Article | Yilmaz Güney: spirit of vengeance


PROTEST WEEK / FILM
Yilmaz Güney: spirit of vengeance
Posted by Ben Sachs on 02.22.12 at 08:00 AM
Last Saturday I saw the Turkish film Elegy (1972) at Doc Films’s ongoing Yilmaz Güney series (which continues tomorrow night at 7 PM with the director’s most widely celebrated movie, Yol). I liked it for its suspense, but I had trouble understanding the plot. I asked one of the programmers afterward if he could explain why gendarmes were hunting down the main characters, who are never shown doing anything illegal. Was this bad storytelling or had I missed something in the dialogue? A scholar of Turkish history interrupted us (good thing the movie was playing at the University of Chicago!) and settled the matter in seconds. “Those people were Kurds—the Turkish government was trying to deny their existence at the time. The government banned this movie, just like they did most of the films Güney directed.”

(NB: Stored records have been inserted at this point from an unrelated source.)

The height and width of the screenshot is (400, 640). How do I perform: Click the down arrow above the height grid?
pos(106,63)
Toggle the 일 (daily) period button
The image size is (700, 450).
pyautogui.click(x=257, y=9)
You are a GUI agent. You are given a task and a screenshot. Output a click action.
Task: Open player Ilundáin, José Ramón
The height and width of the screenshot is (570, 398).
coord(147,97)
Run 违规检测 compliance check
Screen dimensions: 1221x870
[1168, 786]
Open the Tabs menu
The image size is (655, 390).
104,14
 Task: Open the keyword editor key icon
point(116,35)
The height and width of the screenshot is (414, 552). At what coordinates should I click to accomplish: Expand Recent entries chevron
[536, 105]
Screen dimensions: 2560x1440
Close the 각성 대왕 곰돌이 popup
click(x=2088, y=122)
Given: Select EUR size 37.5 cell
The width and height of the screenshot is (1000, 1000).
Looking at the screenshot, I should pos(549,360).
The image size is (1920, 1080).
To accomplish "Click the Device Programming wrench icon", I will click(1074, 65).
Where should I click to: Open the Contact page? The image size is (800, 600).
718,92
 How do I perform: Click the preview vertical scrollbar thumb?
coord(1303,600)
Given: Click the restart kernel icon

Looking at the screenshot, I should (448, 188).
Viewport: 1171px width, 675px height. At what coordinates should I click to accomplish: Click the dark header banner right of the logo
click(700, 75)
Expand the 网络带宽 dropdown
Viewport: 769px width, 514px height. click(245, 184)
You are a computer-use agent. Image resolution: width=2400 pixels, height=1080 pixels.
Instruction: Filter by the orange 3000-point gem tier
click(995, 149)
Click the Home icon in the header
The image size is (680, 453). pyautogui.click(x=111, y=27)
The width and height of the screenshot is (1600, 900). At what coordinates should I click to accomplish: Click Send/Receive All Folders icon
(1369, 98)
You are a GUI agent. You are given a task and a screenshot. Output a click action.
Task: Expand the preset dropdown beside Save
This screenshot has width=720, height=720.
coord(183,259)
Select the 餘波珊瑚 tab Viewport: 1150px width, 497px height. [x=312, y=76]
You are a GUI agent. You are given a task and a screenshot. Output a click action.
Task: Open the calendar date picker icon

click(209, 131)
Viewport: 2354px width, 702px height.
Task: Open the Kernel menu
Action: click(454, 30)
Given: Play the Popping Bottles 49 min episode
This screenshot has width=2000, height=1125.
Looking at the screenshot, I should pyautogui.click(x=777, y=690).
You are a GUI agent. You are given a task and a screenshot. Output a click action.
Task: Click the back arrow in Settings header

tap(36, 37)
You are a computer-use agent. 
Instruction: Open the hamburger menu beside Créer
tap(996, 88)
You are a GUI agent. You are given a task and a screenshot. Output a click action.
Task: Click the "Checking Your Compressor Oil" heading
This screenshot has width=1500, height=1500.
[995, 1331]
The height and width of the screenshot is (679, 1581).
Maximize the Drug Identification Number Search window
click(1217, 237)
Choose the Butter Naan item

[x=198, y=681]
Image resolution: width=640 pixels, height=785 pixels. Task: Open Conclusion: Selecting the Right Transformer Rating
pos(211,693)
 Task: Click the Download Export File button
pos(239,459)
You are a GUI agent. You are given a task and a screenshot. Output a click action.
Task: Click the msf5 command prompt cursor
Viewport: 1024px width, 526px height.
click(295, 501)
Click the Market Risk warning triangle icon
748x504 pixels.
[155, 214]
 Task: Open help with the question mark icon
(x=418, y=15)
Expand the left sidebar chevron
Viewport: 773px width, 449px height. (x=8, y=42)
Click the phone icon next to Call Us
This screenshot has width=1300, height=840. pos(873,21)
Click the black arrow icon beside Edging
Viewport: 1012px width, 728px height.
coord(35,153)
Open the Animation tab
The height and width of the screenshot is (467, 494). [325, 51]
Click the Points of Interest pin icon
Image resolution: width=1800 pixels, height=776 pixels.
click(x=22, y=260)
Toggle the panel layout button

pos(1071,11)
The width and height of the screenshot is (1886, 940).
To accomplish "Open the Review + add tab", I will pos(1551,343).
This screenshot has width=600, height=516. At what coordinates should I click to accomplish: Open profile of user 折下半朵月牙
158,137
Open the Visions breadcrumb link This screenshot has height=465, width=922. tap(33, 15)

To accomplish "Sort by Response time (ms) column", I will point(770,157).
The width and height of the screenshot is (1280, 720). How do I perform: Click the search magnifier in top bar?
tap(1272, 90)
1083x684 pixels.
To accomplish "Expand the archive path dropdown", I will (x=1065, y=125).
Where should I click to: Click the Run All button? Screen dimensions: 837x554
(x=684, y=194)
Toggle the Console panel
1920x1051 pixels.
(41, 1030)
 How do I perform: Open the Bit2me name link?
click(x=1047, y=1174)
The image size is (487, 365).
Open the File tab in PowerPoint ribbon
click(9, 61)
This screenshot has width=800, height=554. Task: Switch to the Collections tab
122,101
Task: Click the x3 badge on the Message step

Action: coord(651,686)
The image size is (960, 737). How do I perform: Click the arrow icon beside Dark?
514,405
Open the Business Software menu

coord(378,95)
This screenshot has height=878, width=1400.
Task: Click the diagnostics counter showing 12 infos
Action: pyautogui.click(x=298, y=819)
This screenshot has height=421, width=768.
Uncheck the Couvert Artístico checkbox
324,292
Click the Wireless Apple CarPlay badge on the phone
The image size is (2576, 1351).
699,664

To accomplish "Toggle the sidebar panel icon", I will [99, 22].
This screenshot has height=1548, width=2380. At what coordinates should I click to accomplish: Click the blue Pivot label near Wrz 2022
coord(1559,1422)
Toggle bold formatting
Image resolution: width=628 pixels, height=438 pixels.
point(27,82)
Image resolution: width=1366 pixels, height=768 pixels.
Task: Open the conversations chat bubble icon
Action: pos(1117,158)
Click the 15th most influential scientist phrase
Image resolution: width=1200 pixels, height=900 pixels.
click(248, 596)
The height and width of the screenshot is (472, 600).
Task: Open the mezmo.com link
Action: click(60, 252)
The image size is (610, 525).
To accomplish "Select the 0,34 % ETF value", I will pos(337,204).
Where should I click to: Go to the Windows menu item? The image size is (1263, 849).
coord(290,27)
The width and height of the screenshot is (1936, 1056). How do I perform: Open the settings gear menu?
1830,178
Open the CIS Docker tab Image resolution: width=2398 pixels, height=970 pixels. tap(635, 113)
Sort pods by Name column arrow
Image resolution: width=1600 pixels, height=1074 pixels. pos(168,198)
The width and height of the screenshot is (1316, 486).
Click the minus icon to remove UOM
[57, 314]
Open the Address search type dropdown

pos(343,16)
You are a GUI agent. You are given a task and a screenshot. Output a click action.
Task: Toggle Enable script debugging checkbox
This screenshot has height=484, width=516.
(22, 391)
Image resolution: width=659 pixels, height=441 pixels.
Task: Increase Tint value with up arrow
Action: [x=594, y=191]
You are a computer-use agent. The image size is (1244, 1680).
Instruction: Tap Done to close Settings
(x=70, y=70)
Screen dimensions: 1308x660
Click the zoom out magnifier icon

A major movie star, novelist, and director, Güney came from a mostly Kurdish region in southeastern Turkey (the name for which he was known was in fact a pseudonym; güney is Turkish for “south”), though he didn’t openly embrace his ethnic background until the early 1970s, when the Kurdish nationalist movement gained momentum with support from the militant Turkish left, with which Güney was also affiliated. One can understand his apprehension to identify publicly as a Kurd. The Turkish government’s ongoing persecution of the ethnic minority resulted in the death and imprisonment of millions throughout the 20th century—a crisis that only intensified during Turkey’s periods of military rule that coincided with the height of Güney’s popularity. As J. Hoberman noted in a 1982 profile of Güney (included in his collection Vulgar Modernism):


The words “Kurd and “Kurdistan” are [currently] banned from Turkish history books and dictionaries; the Kurds are officially termed “Mountain Turks,” who speak Kurdish—itself illegal—because they have forgotten their mother tongue... Identity grows existential when the statement “I am a Kurd” brings a mandatory two-and-a-half stretch in a Turkish can.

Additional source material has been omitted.